AutoBookmark searches page text for occurrences of specific words or phrases and generates links annotations according to the user specifications. Link dictionary is a collection of search terms (words, phrases and etc.) and corresponding link actions. When it finds a search term from a dictionary it automatically creates a link annotation using a link action that is associated with it. Each search term should be unique within a link dictionary (excerpt from AutoBookmark help file). So you need to have an appropriate link dictionary so as the hyperlinks to the sources to be created automatically by AutoBookmark.

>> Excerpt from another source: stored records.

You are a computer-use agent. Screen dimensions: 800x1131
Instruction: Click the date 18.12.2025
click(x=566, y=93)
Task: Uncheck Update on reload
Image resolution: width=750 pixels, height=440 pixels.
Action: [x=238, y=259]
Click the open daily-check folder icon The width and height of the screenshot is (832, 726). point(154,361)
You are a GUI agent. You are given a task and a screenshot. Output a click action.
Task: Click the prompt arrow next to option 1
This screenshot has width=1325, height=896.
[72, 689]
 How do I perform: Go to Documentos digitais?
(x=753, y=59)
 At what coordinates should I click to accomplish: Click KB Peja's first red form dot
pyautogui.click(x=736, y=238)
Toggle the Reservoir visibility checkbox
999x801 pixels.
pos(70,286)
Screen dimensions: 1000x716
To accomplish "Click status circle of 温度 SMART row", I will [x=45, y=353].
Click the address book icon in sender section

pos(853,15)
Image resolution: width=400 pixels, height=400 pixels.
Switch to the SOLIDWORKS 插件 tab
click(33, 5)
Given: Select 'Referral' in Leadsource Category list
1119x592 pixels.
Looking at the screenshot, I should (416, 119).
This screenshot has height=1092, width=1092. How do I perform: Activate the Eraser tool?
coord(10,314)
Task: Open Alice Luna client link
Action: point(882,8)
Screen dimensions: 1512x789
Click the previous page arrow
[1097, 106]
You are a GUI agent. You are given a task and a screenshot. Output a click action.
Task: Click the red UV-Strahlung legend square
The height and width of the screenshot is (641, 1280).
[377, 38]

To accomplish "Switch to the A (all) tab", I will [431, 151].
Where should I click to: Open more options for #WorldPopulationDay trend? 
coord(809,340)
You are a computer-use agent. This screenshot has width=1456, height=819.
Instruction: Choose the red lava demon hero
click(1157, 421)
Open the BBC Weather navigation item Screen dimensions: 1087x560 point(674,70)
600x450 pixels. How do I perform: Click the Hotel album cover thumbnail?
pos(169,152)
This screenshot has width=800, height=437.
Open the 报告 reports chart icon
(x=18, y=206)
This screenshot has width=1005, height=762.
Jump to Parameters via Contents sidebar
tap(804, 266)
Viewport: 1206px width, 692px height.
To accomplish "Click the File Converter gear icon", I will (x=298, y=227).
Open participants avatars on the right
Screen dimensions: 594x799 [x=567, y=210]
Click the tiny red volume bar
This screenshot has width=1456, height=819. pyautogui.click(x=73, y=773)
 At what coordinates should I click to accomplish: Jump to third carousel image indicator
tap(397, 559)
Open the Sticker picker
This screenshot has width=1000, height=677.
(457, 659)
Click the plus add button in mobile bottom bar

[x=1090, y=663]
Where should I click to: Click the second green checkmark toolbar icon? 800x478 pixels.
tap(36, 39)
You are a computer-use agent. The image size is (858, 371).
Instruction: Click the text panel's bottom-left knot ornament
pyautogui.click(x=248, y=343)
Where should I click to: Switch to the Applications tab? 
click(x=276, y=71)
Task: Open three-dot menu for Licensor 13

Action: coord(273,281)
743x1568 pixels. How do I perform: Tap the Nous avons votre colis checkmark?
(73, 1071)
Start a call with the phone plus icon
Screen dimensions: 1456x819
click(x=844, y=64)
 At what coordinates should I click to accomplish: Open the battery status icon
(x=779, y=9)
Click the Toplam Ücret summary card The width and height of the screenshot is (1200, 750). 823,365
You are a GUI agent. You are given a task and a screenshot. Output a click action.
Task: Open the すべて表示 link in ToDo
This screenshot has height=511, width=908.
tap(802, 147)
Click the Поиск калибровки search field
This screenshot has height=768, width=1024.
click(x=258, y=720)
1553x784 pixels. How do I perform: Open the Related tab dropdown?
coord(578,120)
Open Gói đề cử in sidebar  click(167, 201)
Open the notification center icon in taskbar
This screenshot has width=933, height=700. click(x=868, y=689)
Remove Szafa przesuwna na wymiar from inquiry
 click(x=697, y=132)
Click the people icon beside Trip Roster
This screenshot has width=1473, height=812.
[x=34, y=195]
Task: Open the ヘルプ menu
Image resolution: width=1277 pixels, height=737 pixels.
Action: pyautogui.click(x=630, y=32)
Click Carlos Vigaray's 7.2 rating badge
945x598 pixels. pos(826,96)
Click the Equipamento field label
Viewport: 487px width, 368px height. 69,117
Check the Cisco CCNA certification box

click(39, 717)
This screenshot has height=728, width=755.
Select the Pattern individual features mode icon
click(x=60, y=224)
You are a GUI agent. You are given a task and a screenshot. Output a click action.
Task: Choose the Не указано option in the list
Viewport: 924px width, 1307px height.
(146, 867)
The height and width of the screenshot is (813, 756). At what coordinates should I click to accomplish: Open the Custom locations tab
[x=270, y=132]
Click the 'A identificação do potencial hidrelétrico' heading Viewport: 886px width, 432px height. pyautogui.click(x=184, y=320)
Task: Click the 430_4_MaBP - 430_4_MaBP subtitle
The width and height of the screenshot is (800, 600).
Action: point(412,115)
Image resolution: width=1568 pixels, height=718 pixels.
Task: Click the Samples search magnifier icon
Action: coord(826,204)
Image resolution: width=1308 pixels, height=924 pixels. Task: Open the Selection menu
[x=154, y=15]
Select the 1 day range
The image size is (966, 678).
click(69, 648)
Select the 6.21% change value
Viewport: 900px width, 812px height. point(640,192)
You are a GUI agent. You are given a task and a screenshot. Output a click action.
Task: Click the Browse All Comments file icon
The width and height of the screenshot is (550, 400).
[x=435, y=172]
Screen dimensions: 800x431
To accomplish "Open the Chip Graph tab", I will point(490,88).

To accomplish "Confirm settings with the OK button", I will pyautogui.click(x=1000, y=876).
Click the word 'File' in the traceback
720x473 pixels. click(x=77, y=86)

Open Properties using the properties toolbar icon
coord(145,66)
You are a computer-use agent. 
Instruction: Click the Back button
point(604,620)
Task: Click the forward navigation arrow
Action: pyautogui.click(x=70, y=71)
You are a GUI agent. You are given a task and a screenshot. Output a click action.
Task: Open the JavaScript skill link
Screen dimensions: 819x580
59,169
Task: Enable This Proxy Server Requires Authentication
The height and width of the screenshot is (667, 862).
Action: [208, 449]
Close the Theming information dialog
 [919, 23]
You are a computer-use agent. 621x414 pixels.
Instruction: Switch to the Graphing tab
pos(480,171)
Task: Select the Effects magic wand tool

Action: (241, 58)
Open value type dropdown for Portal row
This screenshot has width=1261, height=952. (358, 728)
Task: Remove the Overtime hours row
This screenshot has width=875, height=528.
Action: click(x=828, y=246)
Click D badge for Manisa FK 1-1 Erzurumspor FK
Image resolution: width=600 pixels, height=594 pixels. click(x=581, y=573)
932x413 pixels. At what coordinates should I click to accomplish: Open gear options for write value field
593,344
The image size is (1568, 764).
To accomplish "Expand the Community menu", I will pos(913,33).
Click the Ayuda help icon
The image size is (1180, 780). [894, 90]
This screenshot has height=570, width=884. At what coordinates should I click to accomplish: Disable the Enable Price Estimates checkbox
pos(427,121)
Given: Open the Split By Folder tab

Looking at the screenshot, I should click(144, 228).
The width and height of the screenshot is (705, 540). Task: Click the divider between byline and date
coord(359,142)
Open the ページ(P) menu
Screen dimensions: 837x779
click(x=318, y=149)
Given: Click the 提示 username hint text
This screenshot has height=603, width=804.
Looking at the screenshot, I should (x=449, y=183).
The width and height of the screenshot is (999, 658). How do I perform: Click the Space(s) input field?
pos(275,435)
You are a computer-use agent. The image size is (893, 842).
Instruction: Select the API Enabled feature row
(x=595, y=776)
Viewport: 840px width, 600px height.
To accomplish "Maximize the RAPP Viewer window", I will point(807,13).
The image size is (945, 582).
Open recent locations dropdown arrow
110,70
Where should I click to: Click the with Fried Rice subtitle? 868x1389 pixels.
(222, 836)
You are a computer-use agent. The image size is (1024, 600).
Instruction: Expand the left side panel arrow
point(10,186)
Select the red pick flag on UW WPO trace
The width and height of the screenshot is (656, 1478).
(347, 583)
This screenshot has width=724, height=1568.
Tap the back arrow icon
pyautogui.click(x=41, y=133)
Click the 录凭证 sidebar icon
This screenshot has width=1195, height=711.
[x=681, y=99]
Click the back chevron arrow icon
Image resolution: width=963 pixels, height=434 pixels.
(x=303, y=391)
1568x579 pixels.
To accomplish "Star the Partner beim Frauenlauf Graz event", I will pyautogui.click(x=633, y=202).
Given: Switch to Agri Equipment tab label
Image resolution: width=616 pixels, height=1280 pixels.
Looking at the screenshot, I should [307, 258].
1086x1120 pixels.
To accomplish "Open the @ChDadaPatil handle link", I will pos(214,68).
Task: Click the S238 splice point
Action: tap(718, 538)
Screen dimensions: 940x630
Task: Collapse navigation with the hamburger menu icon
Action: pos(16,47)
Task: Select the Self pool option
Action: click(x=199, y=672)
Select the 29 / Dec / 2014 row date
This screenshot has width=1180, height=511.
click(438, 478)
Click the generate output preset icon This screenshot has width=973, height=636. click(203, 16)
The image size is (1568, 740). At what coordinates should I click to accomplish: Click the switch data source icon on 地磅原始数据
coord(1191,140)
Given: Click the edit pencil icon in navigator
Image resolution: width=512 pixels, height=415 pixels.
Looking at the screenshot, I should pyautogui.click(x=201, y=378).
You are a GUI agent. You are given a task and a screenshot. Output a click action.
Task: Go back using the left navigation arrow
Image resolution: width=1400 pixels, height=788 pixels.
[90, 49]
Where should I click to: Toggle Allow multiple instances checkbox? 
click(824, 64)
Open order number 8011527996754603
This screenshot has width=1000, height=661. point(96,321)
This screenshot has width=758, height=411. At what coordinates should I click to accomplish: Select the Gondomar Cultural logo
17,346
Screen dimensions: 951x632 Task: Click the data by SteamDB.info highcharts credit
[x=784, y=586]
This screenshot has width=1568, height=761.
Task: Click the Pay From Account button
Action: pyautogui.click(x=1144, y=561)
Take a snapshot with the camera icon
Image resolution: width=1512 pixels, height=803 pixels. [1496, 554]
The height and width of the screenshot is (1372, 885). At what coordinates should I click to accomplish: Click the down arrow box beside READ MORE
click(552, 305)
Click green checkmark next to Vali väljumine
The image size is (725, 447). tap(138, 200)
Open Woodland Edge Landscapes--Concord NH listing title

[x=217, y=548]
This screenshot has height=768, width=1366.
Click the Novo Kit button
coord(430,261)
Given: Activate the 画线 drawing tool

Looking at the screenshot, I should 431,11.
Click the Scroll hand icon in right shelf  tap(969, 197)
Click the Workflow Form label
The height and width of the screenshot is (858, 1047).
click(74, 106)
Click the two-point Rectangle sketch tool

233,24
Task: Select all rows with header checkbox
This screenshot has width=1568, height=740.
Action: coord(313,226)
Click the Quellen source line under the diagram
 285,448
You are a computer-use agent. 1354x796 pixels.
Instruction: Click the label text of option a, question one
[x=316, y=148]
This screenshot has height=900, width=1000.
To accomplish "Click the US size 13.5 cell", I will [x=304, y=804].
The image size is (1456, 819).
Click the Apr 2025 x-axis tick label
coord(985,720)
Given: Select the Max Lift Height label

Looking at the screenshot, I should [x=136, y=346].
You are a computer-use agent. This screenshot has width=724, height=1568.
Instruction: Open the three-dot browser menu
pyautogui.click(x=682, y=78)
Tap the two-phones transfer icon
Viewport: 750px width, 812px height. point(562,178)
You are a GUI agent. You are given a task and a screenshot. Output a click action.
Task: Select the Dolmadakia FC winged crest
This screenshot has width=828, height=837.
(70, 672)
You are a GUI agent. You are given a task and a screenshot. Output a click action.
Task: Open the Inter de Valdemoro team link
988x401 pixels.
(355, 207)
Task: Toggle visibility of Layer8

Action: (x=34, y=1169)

For our case I consider optimal the use of two different dictionaries each with its own advantages and disadvantages. The first contains  various possible forms of author-year citations e.g. Clark 2008, Clark (2008, Clark Stephen (2008, Clark S. 2008, Clark S. (2008. The advantage of this dictionary is that the matches are almost 100% unique. However the probability of the match is somewhat small because of the high variability in the way that the citations are made. The second contains the source titles. Now the situation is the complete opposite because you can very easily have false positive matches if the title is too generic but there is no case of a missing match if the title is adequately complex. 

In my next post I will describe how you can create the link dictionaries from your Mac.

2 comments:

mbb said...

wow - sounds complex and mighty, I'm looking forward to your description how it works.

Do I understand correctly that you want so describe how to automatically generate hyperlinks in existing pdfs (e. g. downloaded papers) to the local file of a cited reference?

Euboulides said...

Yes, you understand correctly.